— start SOURCE DOCUMENT —

Datasets#

class DatasetsClient(*, sdk_config: SDKConfiguration, generated_client: ApiClient)[source]#

Bases: object

Client for managing datasets including creation, retrieval, and example management.

This class is primarily intended for internal use within the SDK. Users are highly encouraged to access resource-specific functionality via arize.ArizeClient.

The datasets client is a thin wrapper around the generated REST API client, using the shared generated API client owned by arize.config.SDKConfiguration.

Parameters:

sdk_config (SDKConfiguration) – Resolved SDK configuration.
generated_client (ApiClient) – Shared generated API client instance.

list(*, name: str | None = None, space: str | None = None, limit: int = 100, cursor: str | None = None) → DatasetListResponse[source]#

List datasets the user has access to.

Datasets are returned in descending creation order (most recently created first). Dataset versions are not included in this response; use get() to retrieve a dataset along with its versions.

Parameters:

name (str | None) – Optional case-insensitive substring filter on the dataset name.
space (str | None) – Optional space filter. If the value is a base64-encoded resource ID it is treated as a space ID; otherwise it is used as a case-insensitive substring filter on the space name.

— end SOURCE DOCUMENT —

EXERCISE A: Copy the passage of the DatasetsClient documentation between "Bases: object" and "functionality via arize.ArizeClient.", inclusive.
EXERCISE B:
Using the DatasetsClient documentation, answer these:
(i) Through what are users highly encouraged to access resource-specific functionality?
(ii) What is the default value of the limit parameter of list()?
(iii) In what order does list() return datasets?

— start STORED DATA —

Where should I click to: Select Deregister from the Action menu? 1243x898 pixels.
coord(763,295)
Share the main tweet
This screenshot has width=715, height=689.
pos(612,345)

— end STORED DATA —

EXERCISE ANSWER A:
Bases: object

Client for managing datasets including creation, retrieval, and example management.

This class is primarily intended for internal use within the SDK. Users are highly encouraged to access resource-specific functionality via arize.ArizeClient.

EXERCISE ANSWER B:
(i) arize.ArizeClient
(ii) 100
(iii) Descending creation order, with the most recently created first